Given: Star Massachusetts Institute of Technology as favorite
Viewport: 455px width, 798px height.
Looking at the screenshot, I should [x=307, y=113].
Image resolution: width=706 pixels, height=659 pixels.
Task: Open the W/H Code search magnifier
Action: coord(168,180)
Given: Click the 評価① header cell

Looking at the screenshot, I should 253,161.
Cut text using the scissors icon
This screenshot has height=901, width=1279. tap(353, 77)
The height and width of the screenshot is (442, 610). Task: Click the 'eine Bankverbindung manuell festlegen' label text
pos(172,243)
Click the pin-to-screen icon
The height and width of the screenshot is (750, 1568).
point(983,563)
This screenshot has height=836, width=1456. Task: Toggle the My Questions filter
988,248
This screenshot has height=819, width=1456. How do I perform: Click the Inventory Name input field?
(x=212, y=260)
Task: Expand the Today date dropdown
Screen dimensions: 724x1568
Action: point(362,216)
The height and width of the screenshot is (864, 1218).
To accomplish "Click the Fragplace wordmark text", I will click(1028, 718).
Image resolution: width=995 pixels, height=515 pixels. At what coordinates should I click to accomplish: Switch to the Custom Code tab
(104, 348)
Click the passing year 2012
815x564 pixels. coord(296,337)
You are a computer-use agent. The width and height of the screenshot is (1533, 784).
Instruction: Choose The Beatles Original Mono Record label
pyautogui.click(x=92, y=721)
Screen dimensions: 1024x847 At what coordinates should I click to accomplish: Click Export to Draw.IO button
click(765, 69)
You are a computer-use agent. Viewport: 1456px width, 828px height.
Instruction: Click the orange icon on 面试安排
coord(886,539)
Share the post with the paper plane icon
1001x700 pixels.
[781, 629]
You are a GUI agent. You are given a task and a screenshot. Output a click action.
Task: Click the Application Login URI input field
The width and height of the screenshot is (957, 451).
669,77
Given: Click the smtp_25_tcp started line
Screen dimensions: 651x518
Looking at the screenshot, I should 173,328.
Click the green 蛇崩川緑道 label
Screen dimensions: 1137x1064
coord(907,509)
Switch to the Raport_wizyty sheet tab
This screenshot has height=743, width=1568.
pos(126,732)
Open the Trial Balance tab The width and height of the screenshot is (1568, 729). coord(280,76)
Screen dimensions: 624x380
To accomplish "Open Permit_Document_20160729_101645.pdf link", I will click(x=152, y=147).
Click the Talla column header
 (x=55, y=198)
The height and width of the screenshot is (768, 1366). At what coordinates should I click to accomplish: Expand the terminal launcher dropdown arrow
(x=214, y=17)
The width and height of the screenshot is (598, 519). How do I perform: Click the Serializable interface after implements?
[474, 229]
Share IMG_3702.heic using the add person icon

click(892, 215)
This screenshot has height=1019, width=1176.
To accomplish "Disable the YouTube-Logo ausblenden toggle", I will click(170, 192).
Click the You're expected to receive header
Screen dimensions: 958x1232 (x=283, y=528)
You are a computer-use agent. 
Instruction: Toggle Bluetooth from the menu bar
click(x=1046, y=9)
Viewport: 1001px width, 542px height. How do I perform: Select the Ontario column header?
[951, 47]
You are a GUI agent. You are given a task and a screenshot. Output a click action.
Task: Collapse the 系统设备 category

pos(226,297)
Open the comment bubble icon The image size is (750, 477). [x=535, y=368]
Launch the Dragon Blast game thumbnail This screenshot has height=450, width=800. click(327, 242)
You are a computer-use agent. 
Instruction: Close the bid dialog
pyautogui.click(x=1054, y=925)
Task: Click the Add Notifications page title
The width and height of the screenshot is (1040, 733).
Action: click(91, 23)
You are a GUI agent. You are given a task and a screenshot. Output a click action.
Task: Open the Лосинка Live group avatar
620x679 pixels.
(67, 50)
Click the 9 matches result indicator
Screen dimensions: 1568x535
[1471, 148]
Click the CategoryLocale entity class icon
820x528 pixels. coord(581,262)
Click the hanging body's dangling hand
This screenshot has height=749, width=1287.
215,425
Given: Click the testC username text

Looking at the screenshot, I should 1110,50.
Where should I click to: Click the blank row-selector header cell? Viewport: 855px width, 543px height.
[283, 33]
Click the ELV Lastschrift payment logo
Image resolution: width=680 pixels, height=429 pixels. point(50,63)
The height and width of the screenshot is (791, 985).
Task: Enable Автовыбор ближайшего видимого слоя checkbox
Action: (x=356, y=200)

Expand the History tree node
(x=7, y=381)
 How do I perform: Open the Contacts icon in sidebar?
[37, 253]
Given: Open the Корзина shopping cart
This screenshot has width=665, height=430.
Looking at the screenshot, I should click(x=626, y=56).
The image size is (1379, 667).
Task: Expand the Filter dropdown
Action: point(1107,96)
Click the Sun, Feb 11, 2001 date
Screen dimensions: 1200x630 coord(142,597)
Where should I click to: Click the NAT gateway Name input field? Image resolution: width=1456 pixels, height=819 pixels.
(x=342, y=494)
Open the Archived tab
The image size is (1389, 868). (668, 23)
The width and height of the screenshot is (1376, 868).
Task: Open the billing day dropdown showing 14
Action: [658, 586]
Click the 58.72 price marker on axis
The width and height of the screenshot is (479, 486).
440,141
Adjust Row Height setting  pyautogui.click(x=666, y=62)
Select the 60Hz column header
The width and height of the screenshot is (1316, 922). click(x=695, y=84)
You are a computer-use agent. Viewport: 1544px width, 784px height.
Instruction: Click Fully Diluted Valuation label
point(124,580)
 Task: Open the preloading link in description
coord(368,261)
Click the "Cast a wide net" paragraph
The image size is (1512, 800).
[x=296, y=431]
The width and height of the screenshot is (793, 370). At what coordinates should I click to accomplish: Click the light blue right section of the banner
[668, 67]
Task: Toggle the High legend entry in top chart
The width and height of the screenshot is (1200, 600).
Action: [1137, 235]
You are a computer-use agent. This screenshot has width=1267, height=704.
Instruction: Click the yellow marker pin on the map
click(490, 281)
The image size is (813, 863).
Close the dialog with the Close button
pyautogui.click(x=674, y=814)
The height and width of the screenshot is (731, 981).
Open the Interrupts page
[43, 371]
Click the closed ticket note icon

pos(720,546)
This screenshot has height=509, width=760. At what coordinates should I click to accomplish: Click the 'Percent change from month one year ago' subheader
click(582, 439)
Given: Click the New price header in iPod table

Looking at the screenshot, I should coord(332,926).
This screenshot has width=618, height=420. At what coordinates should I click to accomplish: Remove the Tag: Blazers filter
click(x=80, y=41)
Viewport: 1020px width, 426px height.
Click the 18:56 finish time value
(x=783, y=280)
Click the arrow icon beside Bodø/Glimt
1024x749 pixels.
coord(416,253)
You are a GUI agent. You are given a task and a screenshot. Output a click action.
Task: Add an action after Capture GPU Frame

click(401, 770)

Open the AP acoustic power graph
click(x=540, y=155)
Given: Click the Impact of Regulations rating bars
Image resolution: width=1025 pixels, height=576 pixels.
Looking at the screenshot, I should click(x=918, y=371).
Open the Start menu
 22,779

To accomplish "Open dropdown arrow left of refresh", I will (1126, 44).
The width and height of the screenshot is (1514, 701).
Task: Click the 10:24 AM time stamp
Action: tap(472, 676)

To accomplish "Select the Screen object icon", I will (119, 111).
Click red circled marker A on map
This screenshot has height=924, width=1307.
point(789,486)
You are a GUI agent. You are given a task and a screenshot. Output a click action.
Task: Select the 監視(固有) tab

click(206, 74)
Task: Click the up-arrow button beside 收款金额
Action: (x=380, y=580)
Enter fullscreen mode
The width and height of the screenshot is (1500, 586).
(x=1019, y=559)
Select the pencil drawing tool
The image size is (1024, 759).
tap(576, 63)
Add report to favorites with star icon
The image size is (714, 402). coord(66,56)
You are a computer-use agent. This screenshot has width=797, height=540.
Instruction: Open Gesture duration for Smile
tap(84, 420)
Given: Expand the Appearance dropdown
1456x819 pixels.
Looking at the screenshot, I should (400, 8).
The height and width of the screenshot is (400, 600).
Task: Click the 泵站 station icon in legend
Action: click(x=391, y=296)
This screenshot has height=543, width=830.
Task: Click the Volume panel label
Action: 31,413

════════════════

What to do: List every line above that contains the word "pixels".

Exercise answer:
Image resolution: width=706 pixels, height=659 pixels.
Image resolution: width=995 pixels, height=515 pixels. At what coordinates should I click to accomplish: Switch to the Custom Code tab
815x564 pixels. coord(296,337)
1001x700 pixels.
620x679 pixels.
820x528 pixels. coord(581,262)
Image resolution: width=680 pixels, height=429 pixels. point(50,63)
Where should I click to: Click the NAT gateway Name input field? Image resolution: width=1456 pixels, height=819 pixels.
1024x749 pixels.
Image resolution: width=1025 pixels, height=576 pixels.
1456x819 pixels.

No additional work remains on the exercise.